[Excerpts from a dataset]
*** Block opens ***
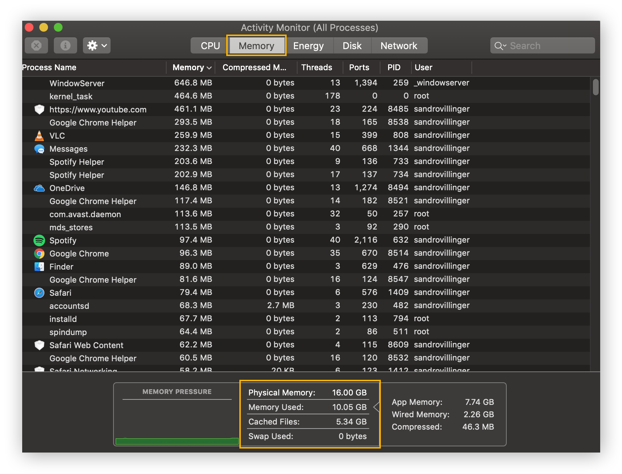Viewport: 622px width, 474px height.
Task: Switch to the CPU tab
Action: [x=210, y=45]
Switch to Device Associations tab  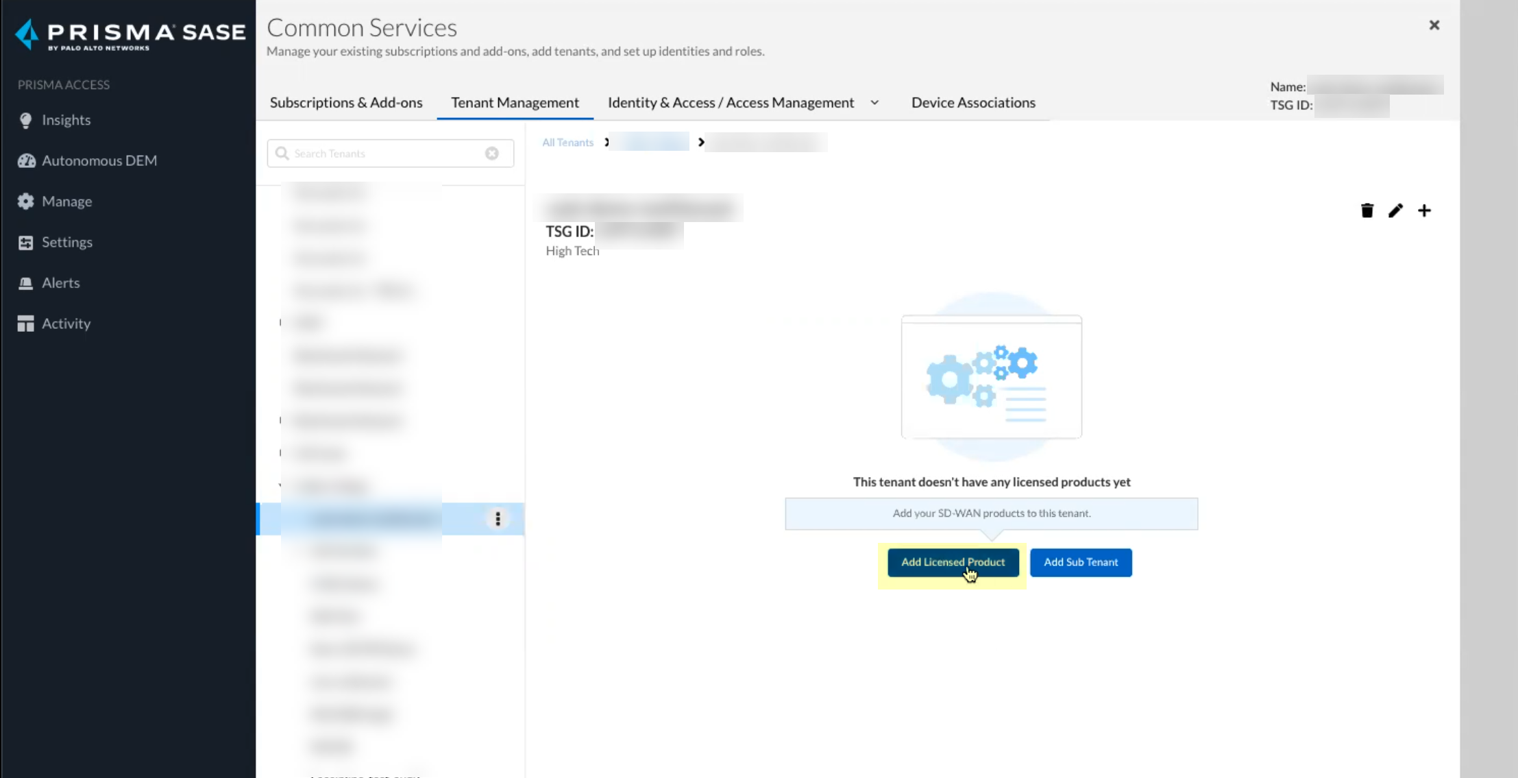(x=972, y=103)
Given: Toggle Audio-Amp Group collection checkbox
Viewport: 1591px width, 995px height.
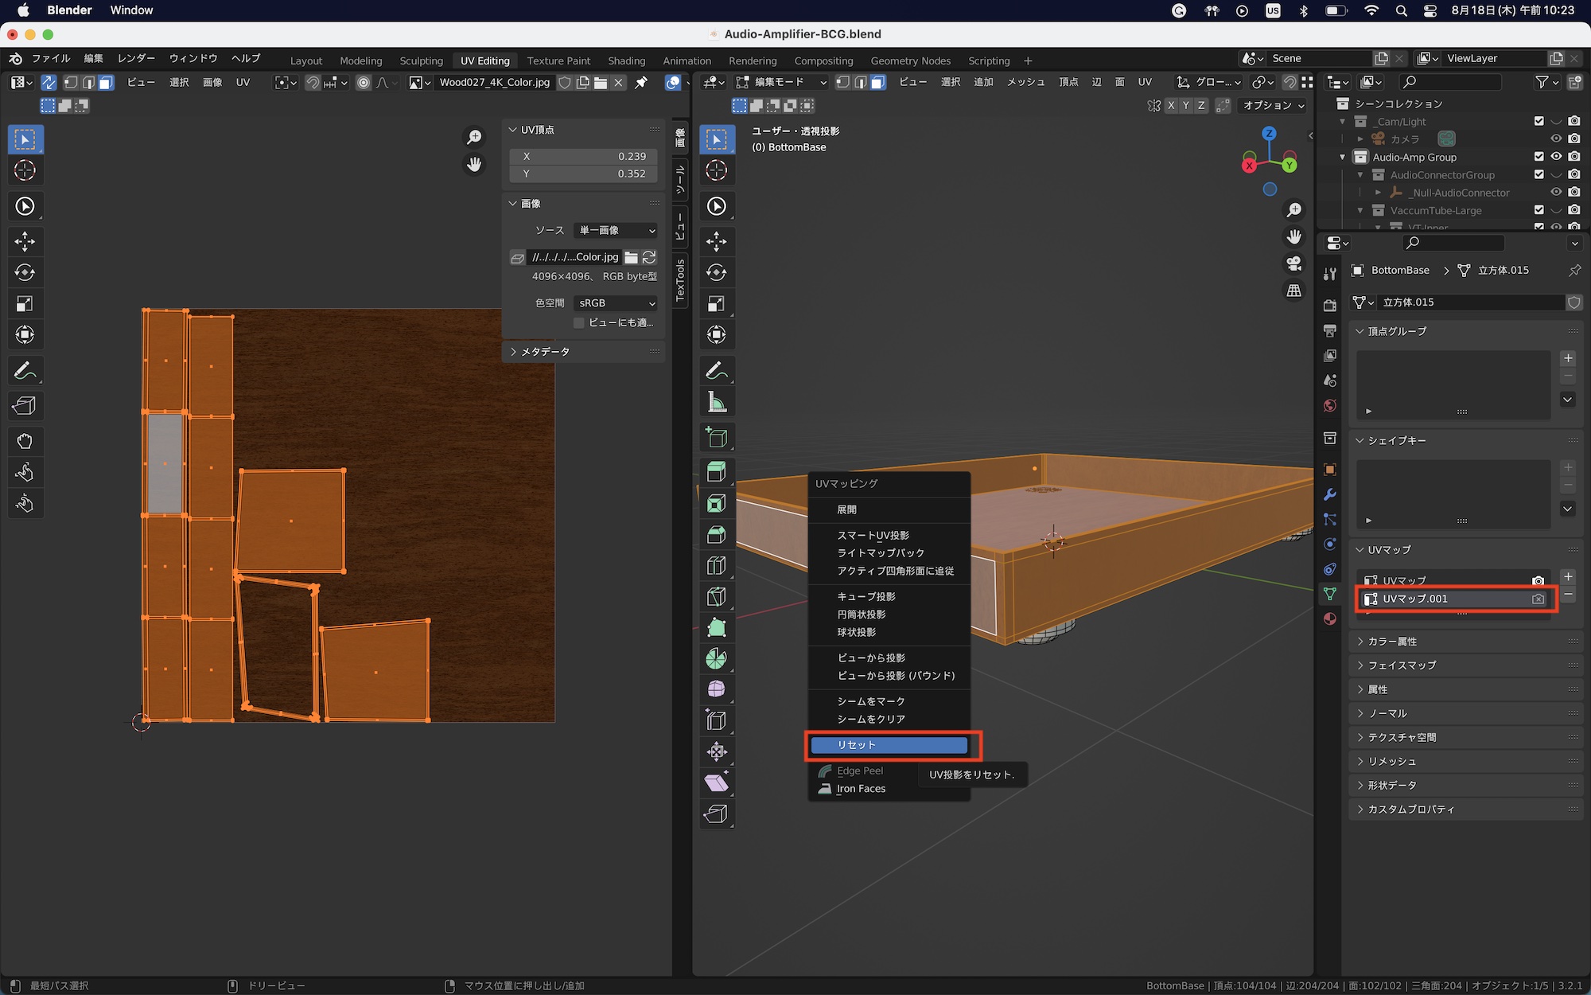Looking at the screenshot, I should click(1538, 157).
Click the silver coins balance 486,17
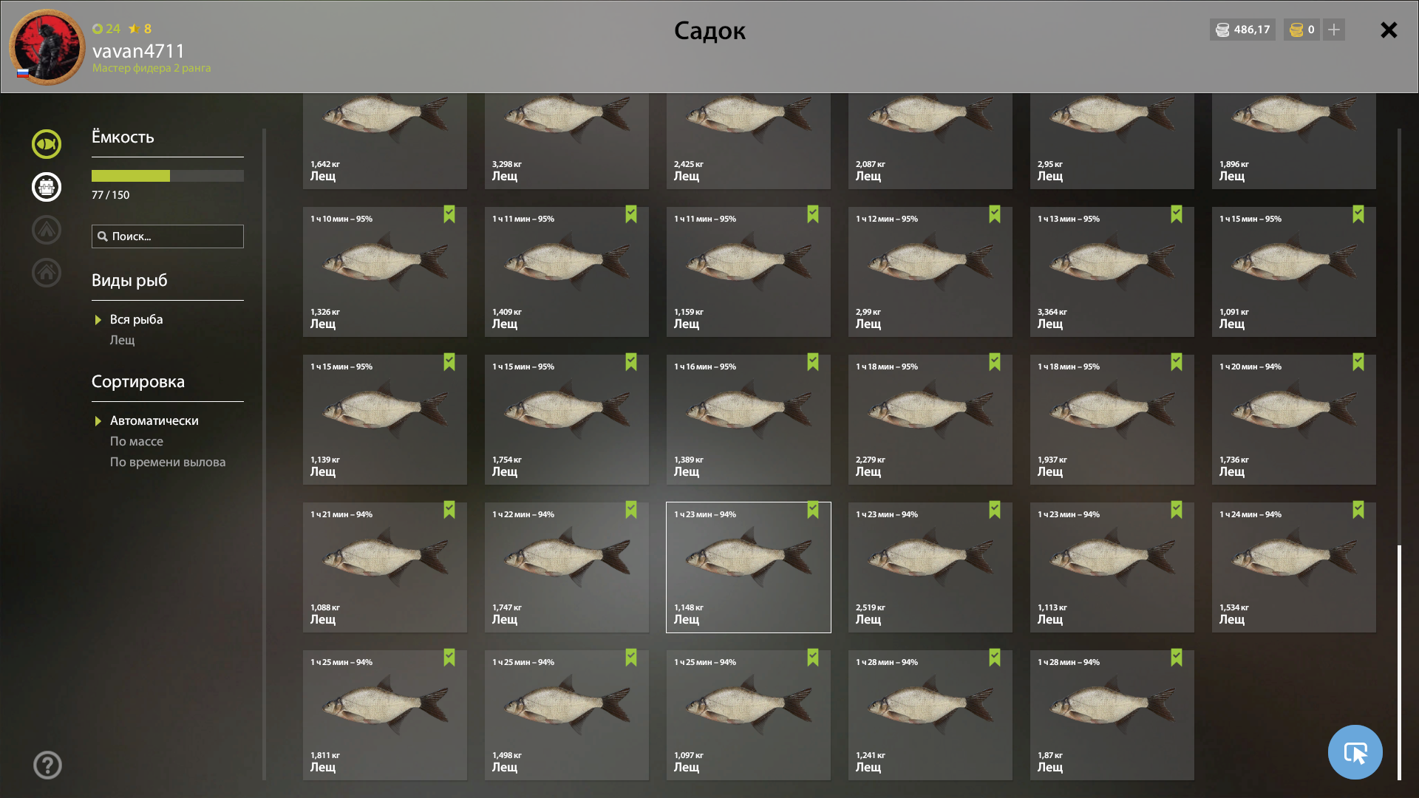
*** Block closes ***
The answer must consist solely of the lines from the line containing "Viewport: 1591px width, 995px height." to the end of the data, reproduced exactly, with every picture left out.

Viewport: 1591px width, 995px height.
Looking at the screenshot, I should click(1538, 157).
Click the silver coins balance 486,17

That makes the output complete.